If Modi now embraces Yeddy, it will be a knock-out punch
for the party. Suddenly, the zero-tolerance-towards-corruption policy will be
torn to shreds. With a pre-election pact signed, the BJP will have no grounds
left (not that it has any at the moment) to claim to be a “party with a
difference”. It will have to rely solely on the unsustainable claims of
development (see the several stories written on how “feku” Modi is claiming
credit for the work of his predecessors) and of good governance (which again is
mostly a bogus claim). Or of course, it can go back to its pet positioning of
being India’s only Hindu-focused (sorry, make that Brahmin-focused) party.
But Modi has shown that he is a pragmatist. He brought in
ex-Congressman and public-bully Radadiya into the party fold in Gujarat
(ignoring all the moral lectures his party leaders had given when Radadiya was
still in the Congress). Modi is street smart; his maneuver paid off. Radadiya
and his son both won their respective Lok Sabha and assembly seats in the
recent bypolls, boosting the party’s position, and Modi’s personal credibility.
It’s entirely within Modi’s political wisdom to take Yeddy back into the party,
or do a pre-election alliance deal with him.
There is one other temptation for the party to sign up
with the KJP. It is terribly short of allies. After the loss of the JD(U), it
is now down to just two allies – the Akali Dal and the Shiv Sena. Even the Shiv
Sena is making unhappy sounds, upset with Modi’s dalliance with its bête-noire
Raj Thackeray’s MNS. Everyone knows that 2014 is going to be about alliances;
each party contributing its bit towards ensuring a majority at the center.
Without allies, the NDA is a non-starter. Even if the BJP under Modi does
better than in 2009, there is no way it can hope to do as well as the Congress
did in that year – reach 200+ seats. Without allies, there is no way Modi can
come to power. Principles can wait. It’s time for some serious dog-fight in the
streets!
Honestly, when one looks at the developments of the last
few months, several things emerge about the party with a difference. First, it
is so divided within its folds, that it perhaps cannot even claim to be a
single party any longer. There is a very real chance that the
Advani-Swaraj-Ananth Kumar-Yashwant Sinha-Arun Shourie camp may split the
party. Second, the party’s claims on corruption are just a matter of
convenience. When it comes to brasstacks, those issues are brushed under the
carpet. This is why a Kejriwal has found a little, a teeny weeny space to stand
on. Third, the party is as clumsy in handling its allies and as “disrespectful”

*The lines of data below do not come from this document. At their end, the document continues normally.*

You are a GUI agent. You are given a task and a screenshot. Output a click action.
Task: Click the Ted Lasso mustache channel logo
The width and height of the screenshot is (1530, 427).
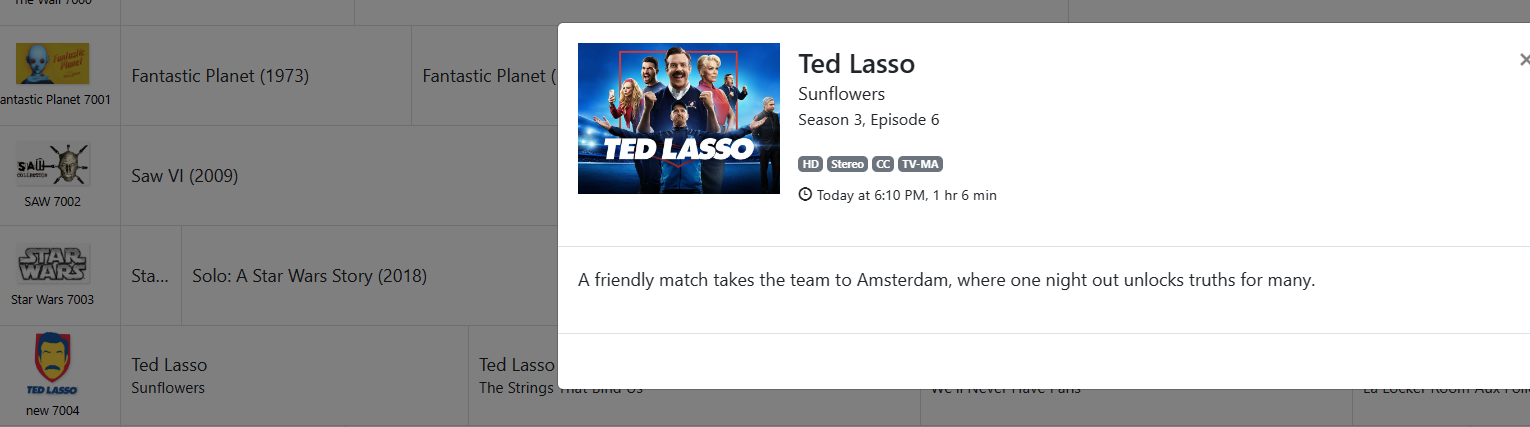(53, 364)
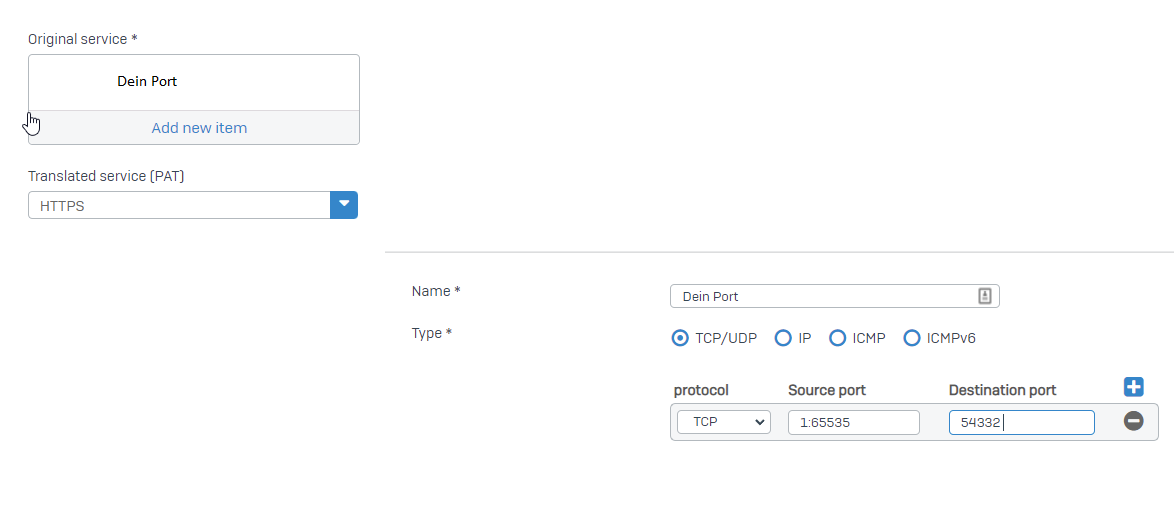Click the blue plus icon to add port row
The height and width of the screenshot is (518, 1174).
(1133, 388)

of their leaders, as it has accused the Congress of when TMC and the DMK left
the UPA. And fourth, it will do anything it takes to “rid the country of the
Congress”!
When one peels off the layers, political parties start to
display their true colors. The BJP – shorn of the rhetoric – has Hindutva at
its core. With RSS as the mentor, there can be nothing else more fundamental to
its existence. This also explains why the BJP’s two most stable allies are the religion-minded
SAD and Shiv Sena. The Left has its economic ideology and anti-US ideologies at
its core, and no matter how the whole world changes (including China and
Russia, the two biggest patrons of communism in the past), it will hold
steadfast. Most regional parties cater to caste aspirations – the BSP of the
dalits, the SP of the Yadavs, Yeddy of the Lingayats and so on. Shorn of all
fluff, the Congress is still the biggest battleship, representing all sections
of the country. It’s focus is more on the rural poor; explaining why it often
falls on the wrong side of the urban middle-class and the rich, who accuse it
for its social schemes. This section of the population has little understanding
of, or sympathy for the teeming under-privileged.
The real truth is that for a second time, Yeddy is
going to pose a challenge for the BJP. In my estimation, the party realizes it made
a mistake the first time (blame it on Advani!). This time around, it will make
the politically correct decision (thank Modi for it!). Yeddy is BJP-bound; make
way for the return of the prodigal son!